Nullo (Giuliano Gemma) et Carmela (Stefania Sandrelli) sont tous deux ouvriers dans la même usine. Il est issu d’une famille de gauche, libertaire ; elle porte sur ses épaules toute la pesanteur des traditions méridionales : jalousie furieuse des hommes, vertu obligée des pucelles, sourcilleuse surveillance familiale. Chez le même Mario Monicelli, quinze années auparavant (1958) à Rome, cette fois, c’était dans Le pigeon la même frustration, la même arrogance sociale, la brutalité sans états d’âme de Michele dit Ferribotte (Tiberio Murgia) vis-à-vis de sa sœur Carmelina (Claudia Cardinale).
J’ai bien aimé aussi la délicatesse abordée sur les premières amours, le moment où la jeune fille abandonne ce qu’elle estime être un trésor inestimable au mâle, là presque aussi gêné qu’elle peut l’être. Comencini traite ce moment si important de la vie des hommes – de la vie des femmes, devrais-je dire – avec pudeur et sensibilité. Et, en même temps, la difficulté pour ces deux êtres – l’ouvrier lombard communiste, la paysanne sicilienne empreinte de religiosité – de s’accorder. Dans la chambre d’hôtel où Carmelina va se donner, il y a la même angoisse que ressent Douce de Bonnafé (Odette Joyeux) lorsque le régisseur Fabien (Roger Pigaut) va la prendre dans l’admirable film de Claude autant-Lara : Je suis glacée, Fabien….

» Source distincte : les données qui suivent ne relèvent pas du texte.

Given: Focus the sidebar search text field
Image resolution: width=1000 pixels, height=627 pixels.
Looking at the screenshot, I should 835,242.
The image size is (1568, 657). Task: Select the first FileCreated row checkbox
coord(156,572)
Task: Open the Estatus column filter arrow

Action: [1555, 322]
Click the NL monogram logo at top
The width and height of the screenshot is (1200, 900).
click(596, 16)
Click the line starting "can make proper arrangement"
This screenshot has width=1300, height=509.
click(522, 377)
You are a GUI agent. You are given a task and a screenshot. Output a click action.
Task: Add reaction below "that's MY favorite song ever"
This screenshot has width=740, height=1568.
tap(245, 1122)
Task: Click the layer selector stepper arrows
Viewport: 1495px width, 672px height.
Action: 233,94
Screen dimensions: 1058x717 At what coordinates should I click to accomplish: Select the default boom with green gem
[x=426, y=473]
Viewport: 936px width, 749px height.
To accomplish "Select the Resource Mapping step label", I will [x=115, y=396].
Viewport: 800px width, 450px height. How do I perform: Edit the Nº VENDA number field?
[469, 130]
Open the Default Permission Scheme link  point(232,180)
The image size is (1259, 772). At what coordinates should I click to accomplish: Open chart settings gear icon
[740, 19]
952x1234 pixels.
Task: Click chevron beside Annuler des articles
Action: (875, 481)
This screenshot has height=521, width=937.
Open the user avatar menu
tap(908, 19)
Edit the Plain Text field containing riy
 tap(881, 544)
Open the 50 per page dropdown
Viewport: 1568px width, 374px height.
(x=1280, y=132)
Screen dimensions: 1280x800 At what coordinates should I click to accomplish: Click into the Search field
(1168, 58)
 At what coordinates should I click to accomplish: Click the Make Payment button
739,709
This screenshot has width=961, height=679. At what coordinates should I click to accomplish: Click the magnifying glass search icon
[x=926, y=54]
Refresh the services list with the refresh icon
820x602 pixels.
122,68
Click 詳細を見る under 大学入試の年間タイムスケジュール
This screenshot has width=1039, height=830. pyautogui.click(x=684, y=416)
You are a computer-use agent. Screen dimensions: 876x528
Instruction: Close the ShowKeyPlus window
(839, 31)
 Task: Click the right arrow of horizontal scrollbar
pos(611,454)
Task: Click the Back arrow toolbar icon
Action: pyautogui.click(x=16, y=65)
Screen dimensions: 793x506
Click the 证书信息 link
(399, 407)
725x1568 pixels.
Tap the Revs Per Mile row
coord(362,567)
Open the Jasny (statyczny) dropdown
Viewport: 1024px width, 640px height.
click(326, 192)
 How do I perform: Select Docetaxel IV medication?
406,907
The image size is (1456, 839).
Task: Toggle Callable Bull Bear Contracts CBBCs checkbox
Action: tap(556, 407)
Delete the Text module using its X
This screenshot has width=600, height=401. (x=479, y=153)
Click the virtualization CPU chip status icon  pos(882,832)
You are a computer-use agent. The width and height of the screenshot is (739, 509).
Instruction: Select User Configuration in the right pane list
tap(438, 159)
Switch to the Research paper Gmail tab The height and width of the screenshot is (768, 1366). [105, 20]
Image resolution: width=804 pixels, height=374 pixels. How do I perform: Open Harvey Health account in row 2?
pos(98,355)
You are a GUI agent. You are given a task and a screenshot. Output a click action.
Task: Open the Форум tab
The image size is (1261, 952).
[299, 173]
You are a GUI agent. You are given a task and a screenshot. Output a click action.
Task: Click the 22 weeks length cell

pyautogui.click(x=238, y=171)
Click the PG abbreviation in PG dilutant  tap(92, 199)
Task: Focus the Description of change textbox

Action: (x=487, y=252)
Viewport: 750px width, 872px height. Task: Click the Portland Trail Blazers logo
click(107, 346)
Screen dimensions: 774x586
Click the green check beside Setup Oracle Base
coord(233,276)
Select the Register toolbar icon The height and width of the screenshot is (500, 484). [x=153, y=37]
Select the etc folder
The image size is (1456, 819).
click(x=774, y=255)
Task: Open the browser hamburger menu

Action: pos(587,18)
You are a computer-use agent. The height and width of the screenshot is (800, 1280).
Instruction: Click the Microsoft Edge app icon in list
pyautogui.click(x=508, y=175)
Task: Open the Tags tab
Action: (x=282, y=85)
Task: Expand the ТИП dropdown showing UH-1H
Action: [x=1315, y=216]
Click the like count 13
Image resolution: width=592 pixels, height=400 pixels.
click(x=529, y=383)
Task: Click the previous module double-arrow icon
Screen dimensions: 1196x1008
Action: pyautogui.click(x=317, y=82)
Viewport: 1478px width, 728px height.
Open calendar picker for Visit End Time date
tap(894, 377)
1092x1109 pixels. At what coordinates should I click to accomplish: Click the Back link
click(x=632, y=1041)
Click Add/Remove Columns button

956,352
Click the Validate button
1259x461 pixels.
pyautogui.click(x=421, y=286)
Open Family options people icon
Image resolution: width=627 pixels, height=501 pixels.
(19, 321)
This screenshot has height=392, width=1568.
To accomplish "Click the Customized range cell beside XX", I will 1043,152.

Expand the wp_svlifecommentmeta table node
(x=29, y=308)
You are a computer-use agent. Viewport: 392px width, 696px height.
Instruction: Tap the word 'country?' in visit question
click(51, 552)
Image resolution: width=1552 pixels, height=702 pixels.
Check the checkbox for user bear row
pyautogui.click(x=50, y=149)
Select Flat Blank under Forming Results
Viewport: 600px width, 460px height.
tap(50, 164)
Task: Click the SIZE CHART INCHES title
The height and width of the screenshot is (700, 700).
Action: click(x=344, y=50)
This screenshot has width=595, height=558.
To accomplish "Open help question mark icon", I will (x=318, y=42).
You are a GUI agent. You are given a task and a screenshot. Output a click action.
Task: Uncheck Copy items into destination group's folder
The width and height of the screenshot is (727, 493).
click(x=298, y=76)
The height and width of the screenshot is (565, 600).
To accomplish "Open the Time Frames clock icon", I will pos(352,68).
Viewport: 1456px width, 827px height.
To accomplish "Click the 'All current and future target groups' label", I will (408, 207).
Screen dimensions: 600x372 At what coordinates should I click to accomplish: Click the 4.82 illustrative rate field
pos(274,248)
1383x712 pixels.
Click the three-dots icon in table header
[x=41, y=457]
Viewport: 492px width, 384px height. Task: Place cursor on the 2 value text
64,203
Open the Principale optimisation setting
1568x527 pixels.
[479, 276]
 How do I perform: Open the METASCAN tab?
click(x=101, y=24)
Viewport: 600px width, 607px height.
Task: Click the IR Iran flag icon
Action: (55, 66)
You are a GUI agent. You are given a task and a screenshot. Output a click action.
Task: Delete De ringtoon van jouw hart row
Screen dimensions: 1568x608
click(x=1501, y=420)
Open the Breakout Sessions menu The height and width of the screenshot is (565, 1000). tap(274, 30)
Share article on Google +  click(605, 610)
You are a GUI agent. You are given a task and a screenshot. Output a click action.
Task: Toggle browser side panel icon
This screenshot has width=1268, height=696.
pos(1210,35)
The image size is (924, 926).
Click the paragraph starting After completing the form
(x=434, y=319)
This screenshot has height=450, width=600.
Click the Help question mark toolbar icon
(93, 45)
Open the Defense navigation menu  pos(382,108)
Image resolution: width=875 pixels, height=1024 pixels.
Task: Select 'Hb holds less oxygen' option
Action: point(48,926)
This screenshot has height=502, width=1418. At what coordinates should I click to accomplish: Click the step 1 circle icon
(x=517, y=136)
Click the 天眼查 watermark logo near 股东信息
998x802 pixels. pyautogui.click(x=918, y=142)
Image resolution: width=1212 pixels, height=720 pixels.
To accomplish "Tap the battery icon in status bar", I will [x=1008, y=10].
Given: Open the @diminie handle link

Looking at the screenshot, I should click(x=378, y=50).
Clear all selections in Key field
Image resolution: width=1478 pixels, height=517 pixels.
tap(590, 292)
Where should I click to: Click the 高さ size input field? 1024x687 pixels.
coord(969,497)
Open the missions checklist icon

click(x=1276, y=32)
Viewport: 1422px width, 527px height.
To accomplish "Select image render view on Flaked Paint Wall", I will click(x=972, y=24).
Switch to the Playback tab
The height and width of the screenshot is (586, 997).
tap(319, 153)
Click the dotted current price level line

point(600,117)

Comme c’est bête d’avoir commencé le film par l’assassinat du patron de l’usine par Nullo et l’avoir achevé par la mort purulente de Carmelina, intoxiquée par les saletés industrielles ! Le genre du mélodrame n’a pas que des défauts, loin de là, mais il faut que le discours soit continu, comme chez Douglas Sirk ; chez Comencini, il patine et ondoie. On ne croit plus au fond du film au moment même où il devrait devenir puissant.